Using cuRobo inside an Omniverse Isaac Sim setup via a custom Kit extension. Each robot has its own behavior script with a dedicated MotionGen instance initialized using use_cuda_graph=True. The simulation includes robots with different degrees of freedom (e.g., 6-DoF and 4-DoF).

Everything runs fine during the first simulation execution. However, on replay (i.e., resetting the timeline and starting again), I consistently hit a crash with cudaErrorIllegalInstruction during motion planning.

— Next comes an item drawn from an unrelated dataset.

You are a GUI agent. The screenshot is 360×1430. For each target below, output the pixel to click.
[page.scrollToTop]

The issue only occurs when multiple robots with different DoF are present and use_cuda_graph=True. Disabling use_cuda_graph avoids the crash.

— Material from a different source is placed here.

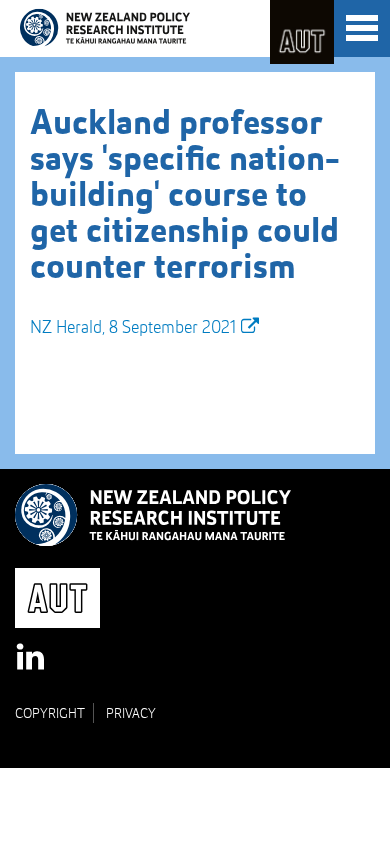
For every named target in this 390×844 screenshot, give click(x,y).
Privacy (131, 714)
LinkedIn (32, 658)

According to cuRobo docs, this may be expected behavior:

Once a CUDA graph is generated, we cannot change the dimensions of any of the tensors (e.g., DoF, timesteps, number of seeds). While cuRobo attempts to regenerate the CUDA graph on dimension change, PyTorch crashes when CUDAGraph.reset() is called.

Looking for a workaround or a supported way to safely use CUDA graphs in replayable simulations involving robots with different DoF.


Steps to Reproduce

  1. Create a Kit extension using cuRobo with use_cuda_graph=True.
  2. Add multiple robots with different DoF (e.g., one 6-DoF and one 4-DoF).
  3. Initialize a separate MotionGen per robot in their respective behavior scripts.
  4. Run the simulation — the first run works fine.
  5. Reset the simulation timeline and run again — crash occurs.

Error Messages

Python traceback (excerpt):

python-repl

CopyEdit

RuntimeError: CUDA error: an illegal instruction was encountered  
CUDA kernel errors might be asynchronously reported...  
[omni.kit.scripting.scripts.utils] Python Scripting Error:  
...  
[carb.cudainterop.plugin] CUDA error 715: cudaErrorIllegalInstruction  
...  
[omni.physx.plugin] PhysX ABORT error: PhysX cannot start GPU simulation because of previous CUDA errors! Error code 715!  
...  
[omni.kit.notification_manager.manager] PhysX has reported too many errors, simulation has been stopped.  

Screenshots or Videos

(Not applicable)


Additional Information

What I’ve Tried

  • Disabled use_cuda_graph → simulation works fine even after replay.
  • Verified crash only happens when robots with different DoF are present.
  • Reviewed cuRobo documentation regarding limitations of CUDA graphs.

Related Issues

  • cuRobo documentation (known issue) notes the limitation of reusing CUDA graphs with different tensor shapes.

Additional Context

  • cuRobo version: nvidia_curobo-0.7.6
  • Torch version: 2.1.0+cu118
  • NumPy: 1.26.0
  • Isaac Sim: 4.0.0
  • cuRobo installation mode: Python

Looking for any stable workaround or best practice when using use_cuda_graph=True with mixed-DoF robots that need to rerun simulations.

Curobo is compatible with Isaac Sim 4.5.0. Please upgrade to the latest release.

This topic was automatically closed 14 days after the last reply. New replies are no longer allowed.